== Task requirements ==
Scan the data, and whenever a line contains "next", copy it.

== Data under study ==

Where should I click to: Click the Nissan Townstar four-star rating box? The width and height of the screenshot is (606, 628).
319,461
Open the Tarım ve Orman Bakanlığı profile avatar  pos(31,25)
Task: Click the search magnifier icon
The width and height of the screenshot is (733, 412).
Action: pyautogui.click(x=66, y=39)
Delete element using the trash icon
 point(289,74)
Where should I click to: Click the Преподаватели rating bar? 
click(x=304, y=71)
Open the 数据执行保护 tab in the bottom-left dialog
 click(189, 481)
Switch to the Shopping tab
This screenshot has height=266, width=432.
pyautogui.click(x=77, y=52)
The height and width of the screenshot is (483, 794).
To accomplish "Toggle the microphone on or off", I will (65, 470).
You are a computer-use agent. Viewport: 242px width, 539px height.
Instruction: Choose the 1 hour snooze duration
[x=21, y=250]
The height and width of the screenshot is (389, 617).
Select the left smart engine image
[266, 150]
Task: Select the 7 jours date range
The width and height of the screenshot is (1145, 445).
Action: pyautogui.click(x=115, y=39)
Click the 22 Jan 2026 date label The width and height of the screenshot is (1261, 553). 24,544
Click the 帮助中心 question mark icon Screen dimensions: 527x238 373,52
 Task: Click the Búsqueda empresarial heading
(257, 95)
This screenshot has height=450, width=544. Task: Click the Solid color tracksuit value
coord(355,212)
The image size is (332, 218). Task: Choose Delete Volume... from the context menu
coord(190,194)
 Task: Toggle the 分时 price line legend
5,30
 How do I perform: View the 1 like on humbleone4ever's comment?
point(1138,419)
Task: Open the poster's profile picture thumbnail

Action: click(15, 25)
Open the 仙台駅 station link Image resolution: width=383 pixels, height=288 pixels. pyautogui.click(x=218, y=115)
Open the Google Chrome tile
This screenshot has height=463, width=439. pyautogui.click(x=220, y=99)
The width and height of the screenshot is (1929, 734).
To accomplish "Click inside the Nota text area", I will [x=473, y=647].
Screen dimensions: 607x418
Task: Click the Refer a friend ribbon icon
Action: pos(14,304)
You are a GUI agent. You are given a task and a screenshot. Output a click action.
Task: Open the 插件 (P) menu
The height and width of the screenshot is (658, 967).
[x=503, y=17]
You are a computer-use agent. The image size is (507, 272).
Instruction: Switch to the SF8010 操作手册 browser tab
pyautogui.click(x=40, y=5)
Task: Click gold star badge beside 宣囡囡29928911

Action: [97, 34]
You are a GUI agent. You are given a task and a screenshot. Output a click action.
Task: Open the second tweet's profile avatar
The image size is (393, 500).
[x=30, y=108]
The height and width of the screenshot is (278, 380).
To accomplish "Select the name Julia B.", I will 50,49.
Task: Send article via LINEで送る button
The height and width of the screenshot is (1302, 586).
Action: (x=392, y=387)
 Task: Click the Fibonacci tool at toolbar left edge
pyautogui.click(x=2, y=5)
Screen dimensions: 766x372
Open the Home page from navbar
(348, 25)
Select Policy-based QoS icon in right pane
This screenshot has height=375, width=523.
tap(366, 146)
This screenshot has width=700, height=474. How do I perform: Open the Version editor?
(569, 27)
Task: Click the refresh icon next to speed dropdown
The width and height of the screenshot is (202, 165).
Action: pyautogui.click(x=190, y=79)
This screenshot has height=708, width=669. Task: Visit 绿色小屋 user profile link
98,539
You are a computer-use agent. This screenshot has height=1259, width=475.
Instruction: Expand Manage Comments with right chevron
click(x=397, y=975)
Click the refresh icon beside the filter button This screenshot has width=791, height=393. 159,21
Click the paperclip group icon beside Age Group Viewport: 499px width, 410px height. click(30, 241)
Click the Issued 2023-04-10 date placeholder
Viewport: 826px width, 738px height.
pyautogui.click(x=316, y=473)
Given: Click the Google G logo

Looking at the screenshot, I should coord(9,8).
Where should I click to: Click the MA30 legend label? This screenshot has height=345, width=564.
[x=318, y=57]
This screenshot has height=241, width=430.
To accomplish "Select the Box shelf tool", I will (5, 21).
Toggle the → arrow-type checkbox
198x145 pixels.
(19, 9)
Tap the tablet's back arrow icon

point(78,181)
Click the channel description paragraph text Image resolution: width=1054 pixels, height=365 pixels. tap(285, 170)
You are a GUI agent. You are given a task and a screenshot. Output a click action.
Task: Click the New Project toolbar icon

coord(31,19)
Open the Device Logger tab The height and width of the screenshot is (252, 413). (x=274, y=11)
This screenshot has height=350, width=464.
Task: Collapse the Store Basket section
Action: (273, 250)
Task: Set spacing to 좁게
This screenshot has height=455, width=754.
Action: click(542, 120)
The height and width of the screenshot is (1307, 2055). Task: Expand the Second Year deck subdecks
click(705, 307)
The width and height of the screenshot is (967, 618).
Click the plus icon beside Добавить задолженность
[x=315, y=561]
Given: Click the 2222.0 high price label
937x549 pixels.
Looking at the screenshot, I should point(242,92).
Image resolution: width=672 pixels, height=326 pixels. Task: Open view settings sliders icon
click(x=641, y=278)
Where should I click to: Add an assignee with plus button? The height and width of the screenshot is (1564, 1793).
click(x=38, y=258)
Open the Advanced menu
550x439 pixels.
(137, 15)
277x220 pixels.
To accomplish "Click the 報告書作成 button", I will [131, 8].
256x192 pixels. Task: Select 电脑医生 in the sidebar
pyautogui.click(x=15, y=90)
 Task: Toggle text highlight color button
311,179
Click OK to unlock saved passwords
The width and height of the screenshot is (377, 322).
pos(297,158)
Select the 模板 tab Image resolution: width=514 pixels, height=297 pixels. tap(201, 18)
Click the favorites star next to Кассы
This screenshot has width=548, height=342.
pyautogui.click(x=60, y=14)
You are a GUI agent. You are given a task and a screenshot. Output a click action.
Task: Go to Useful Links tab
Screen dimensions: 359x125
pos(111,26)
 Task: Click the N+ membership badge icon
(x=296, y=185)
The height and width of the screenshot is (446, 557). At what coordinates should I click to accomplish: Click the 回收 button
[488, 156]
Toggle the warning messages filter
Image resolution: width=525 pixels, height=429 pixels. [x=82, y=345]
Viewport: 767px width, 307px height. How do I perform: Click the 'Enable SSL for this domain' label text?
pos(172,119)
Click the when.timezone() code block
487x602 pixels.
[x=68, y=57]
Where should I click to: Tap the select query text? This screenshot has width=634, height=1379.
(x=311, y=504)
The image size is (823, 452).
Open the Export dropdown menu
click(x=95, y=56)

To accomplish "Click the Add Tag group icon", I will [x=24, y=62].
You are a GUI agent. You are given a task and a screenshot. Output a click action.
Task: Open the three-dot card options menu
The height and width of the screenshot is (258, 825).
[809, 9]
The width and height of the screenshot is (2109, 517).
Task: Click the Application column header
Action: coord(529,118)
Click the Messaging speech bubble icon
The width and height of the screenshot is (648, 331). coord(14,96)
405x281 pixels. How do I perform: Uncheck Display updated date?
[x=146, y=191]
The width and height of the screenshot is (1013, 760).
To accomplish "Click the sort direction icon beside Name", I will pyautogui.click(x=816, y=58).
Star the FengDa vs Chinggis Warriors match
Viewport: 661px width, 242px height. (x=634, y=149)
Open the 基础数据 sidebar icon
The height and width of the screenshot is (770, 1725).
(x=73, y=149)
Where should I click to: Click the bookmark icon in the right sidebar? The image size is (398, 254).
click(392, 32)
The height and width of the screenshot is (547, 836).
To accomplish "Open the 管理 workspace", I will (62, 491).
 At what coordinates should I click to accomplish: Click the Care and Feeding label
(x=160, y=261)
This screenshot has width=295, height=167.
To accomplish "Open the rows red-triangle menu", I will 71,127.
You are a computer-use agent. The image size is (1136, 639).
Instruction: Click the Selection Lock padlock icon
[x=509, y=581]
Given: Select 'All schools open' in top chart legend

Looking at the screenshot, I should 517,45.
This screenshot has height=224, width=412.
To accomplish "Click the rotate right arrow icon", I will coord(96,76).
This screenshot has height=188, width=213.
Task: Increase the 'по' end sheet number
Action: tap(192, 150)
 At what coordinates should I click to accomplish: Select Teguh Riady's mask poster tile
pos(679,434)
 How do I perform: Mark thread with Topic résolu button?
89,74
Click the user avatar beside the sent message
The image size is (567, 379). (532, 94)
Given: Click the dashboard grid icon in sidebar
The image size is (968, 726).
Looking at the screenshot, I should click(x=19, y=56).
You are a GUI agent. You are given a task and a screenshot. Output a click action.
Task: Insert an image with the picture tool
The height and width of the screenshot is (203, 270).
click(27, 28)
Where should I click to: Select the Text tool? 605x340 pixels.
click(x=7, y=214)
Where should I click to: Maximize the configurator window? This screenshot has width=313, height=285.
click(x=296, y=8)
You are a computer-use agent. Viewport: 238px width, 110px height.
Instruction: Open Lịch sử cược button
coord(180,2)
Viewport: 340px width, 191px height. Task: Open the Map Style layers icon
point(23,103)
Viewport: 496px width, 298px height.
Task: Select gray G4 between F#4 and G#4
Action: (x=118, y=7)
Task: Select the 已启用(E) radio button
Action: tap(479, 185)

== The completed task ==
Task: Click the refresh icon next to speed dropdown
Click the favorites star next to Кассы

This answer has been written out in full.